Fields in data are included only when relevant to the event. For example, machineId is null for events that don't involve a machine.

Verifying Signatures

Compute the HMAC-SHA256 of the raw request body using the signing secret you received at creation. Compare it to the X-SikkerKey-Signature header value.

import hmac, hashlib

def verify(body: bytes, secret: str, signature: str) -> bool:
    expected = hmac.new(secret.encode(), body, hashlib.sha256).hexdigest()
    return hmac.compare_digest(expected, signature)

const crypto = require('crypto');

function verify(body, secret, signature) {
  const expected = crypto.createHmac('sha256', secret).update(body).digest('hex');
  return crypto.timingSafeEqual(Buffer.from(expected), Buffer.from(signature));
}

func verify(body []byte, secret, signature string) bool {
    mac := hmac.New(sha256.New, []byte(secret))
    mac.Write(body)
    expected := hex.EncodeToString(mac.Sum(nil))
    return hmac.Equal([]byte(expected), []byte(signature))
}

Always use constant-time comparison to prevent timing attacks.

Deduplication

Every delivery includes a unique id (UUID) in the payload body and as the X-SikkerKey-Delivery-Id header. This ID stays the same across retries of the same delivery.
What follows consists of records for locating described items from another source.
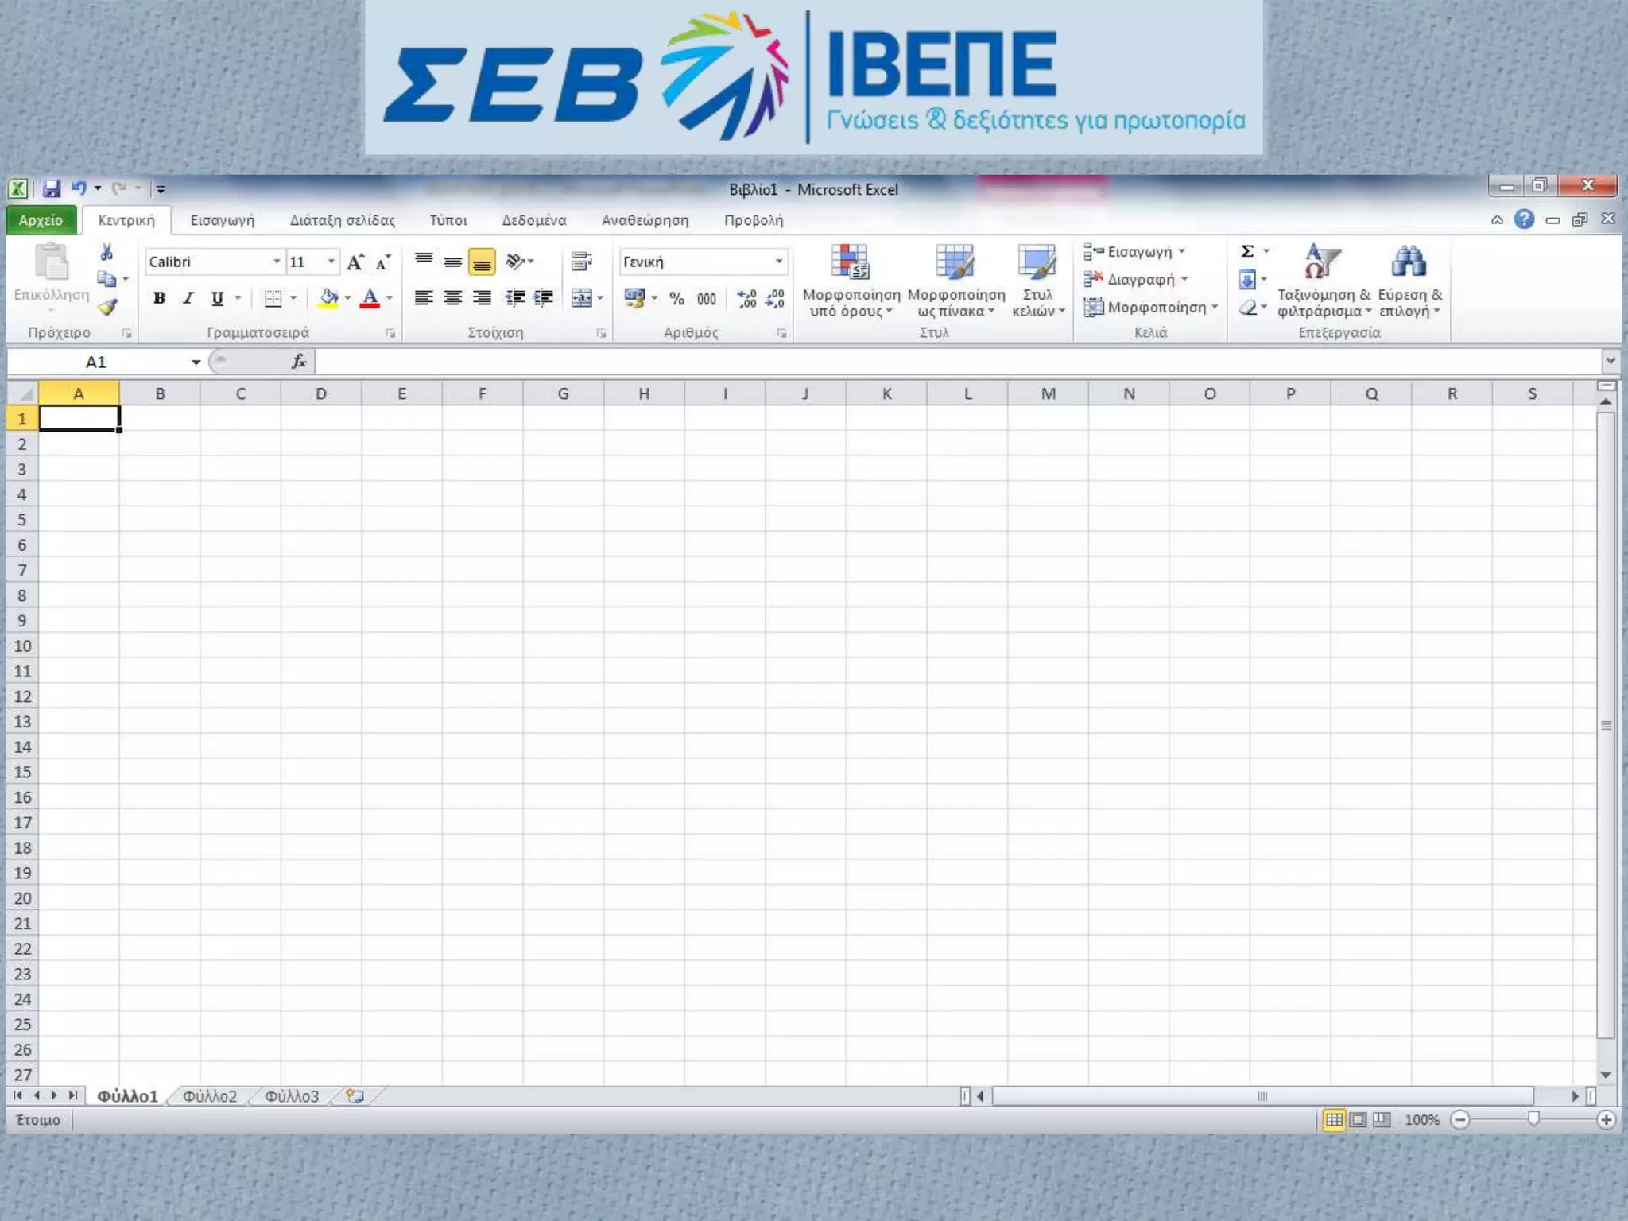Toggle bottom vertical alignment
The width and height of the screenshot is (1628, 1221).
tap(482, 262)

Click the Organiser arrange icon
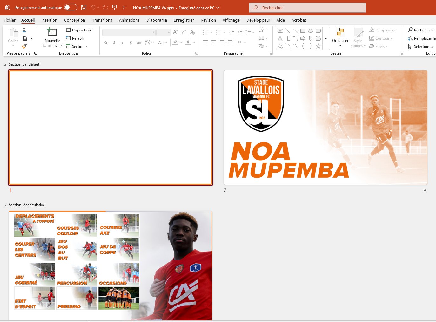[x=340, y=32]
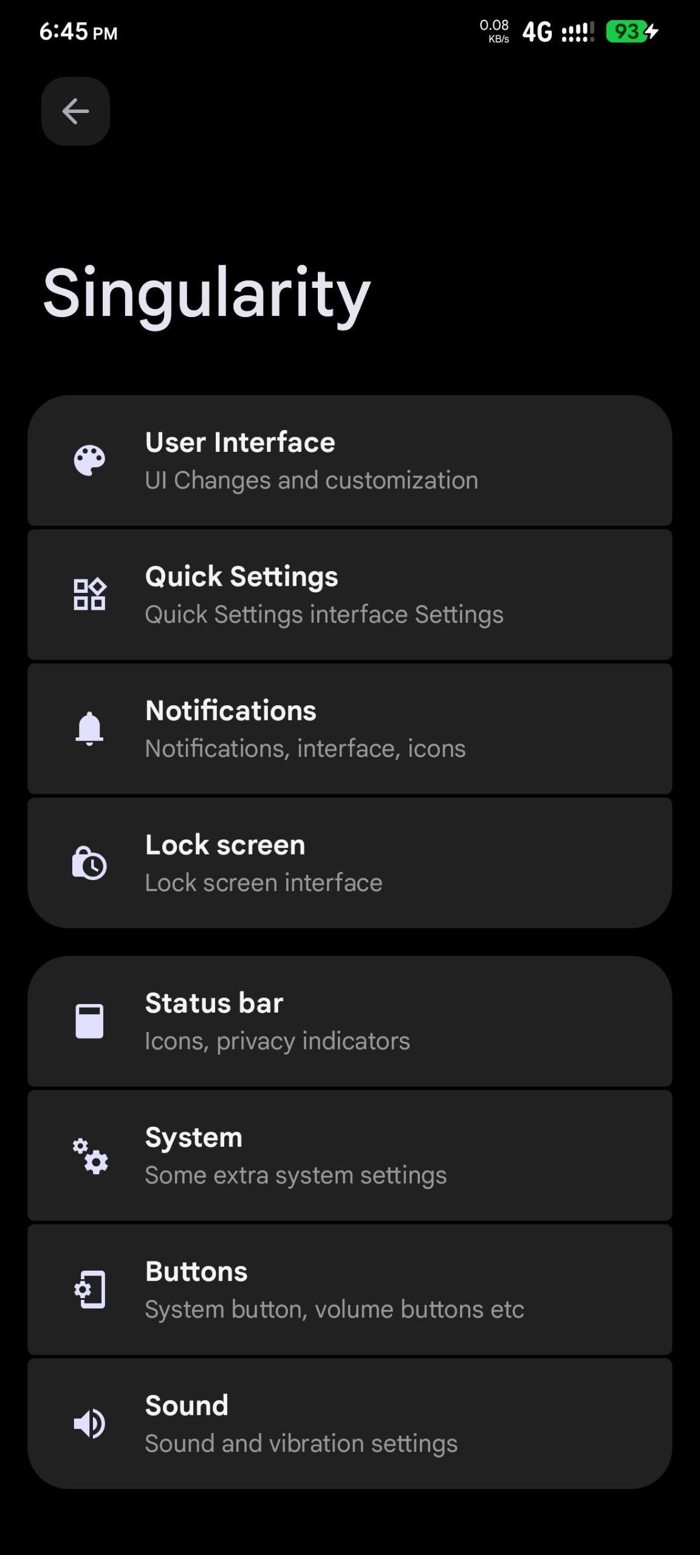Tap the Sound speaker icon
Screen dimensions: 700x1555
89,1423
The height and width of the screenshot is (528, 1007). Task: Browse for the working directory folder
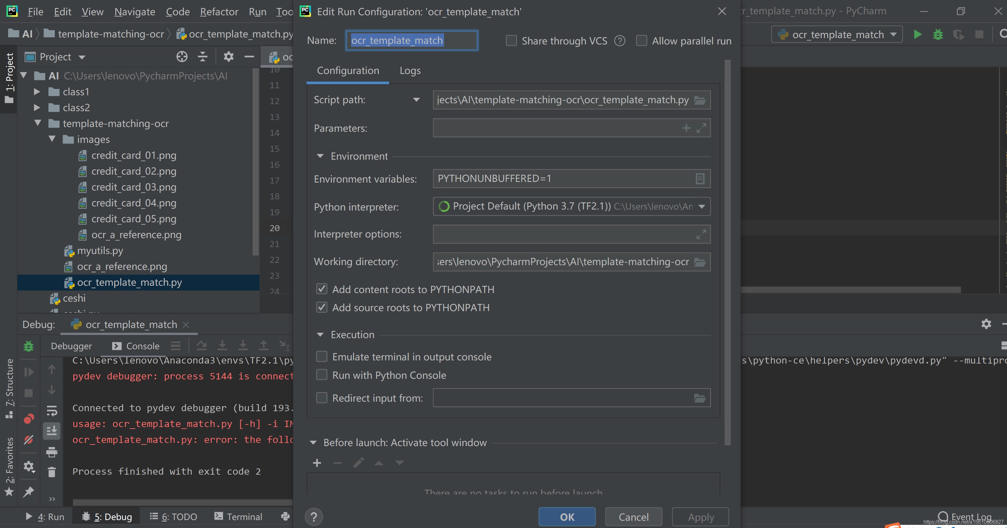pos(700,262)
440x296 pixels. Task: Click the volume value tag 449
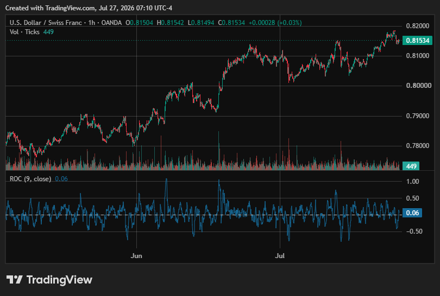pyautogui.click(x=411, y=166)

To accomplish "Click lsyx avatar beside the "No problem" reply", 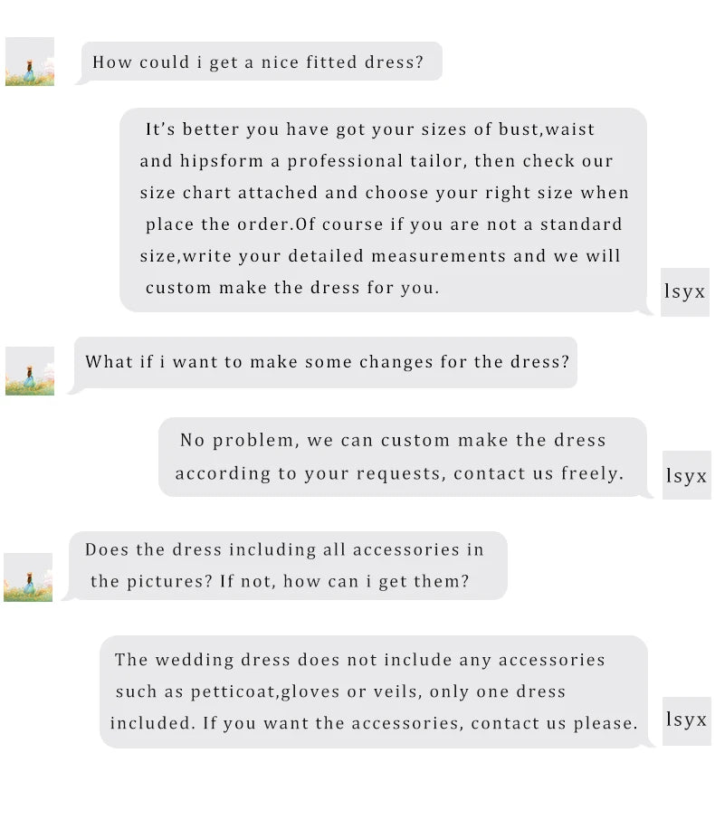I will click(x=686, y=475).
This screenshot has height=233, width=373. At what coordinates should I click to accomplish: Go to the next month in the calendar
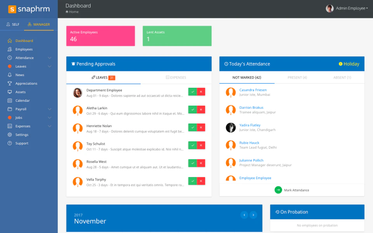tap(253, 215)
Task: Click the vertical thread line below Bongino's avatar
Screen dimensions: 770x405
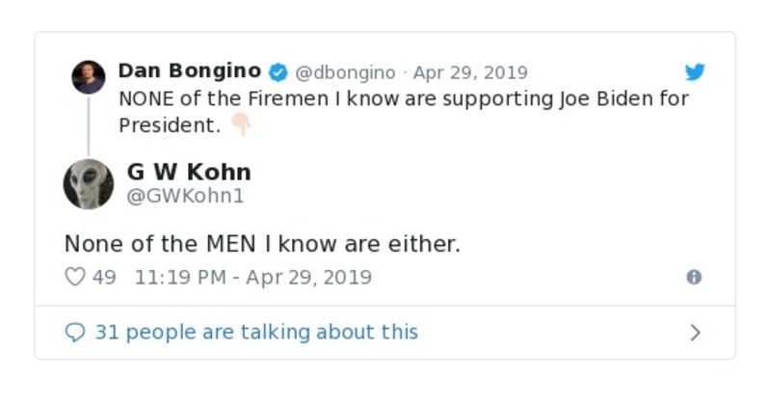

If your endpoint returns a success but the response doesn't reach SikkerKey (network issue, timeout), the same payload will be retried with the same id. Store processed delivery IDs on your end and skip duplicates.

Delivery Behavior

  • Timeout: Each delivery attempt has a 15-second timeout.
  • Retries: Failed deliveries are retried up to 3 times with exponential backoff (5 seconds, 30 seconds, 5 minutes).
  • Success: Any HTTP 2xx response is treated as successful.
  • Health tracking: Consecutive failures are tracked per webhook. After 10 consecutive failures, the webhook is automatically disabled.
  • Burst limiting: Outbound deliveries are globally rate-limited to 60 per second with burst capacity. This prevents high-activity events from overwhelming your endpoints.

Managing Webhooks

From the Webhooks card on the Alerts page:

  • Test: Sends a test payload (webhook_test event with info severity) to verify your endpoint is reachable.
  • Disable / Enable: Toggles the webhook without deleting it. Re-enabling resets the health status and failure counter.
  • Delete: Permanently removes the webhook.

Each webhook row shows:

  • The endpoint URL
  • Health status: healthy, unhealthy, or disabled
  • Number of subscribed events
  • Last successful delivery time
  • Consecutive failure count (if any)
  • Last error message (if any)

Plan Limits

Your plan determines two webhook limits:

  • Webhook endpoints: the maximum number of webhooks you can create.
  • Daily deliveries: the maximum number of webhook payloads delivered per day, resetting at midnight UTC.

When the daily delivery limit is reached, remaining deliveries for the day are silently dropped. The webhook remains healthy -- deliveries resume the next day.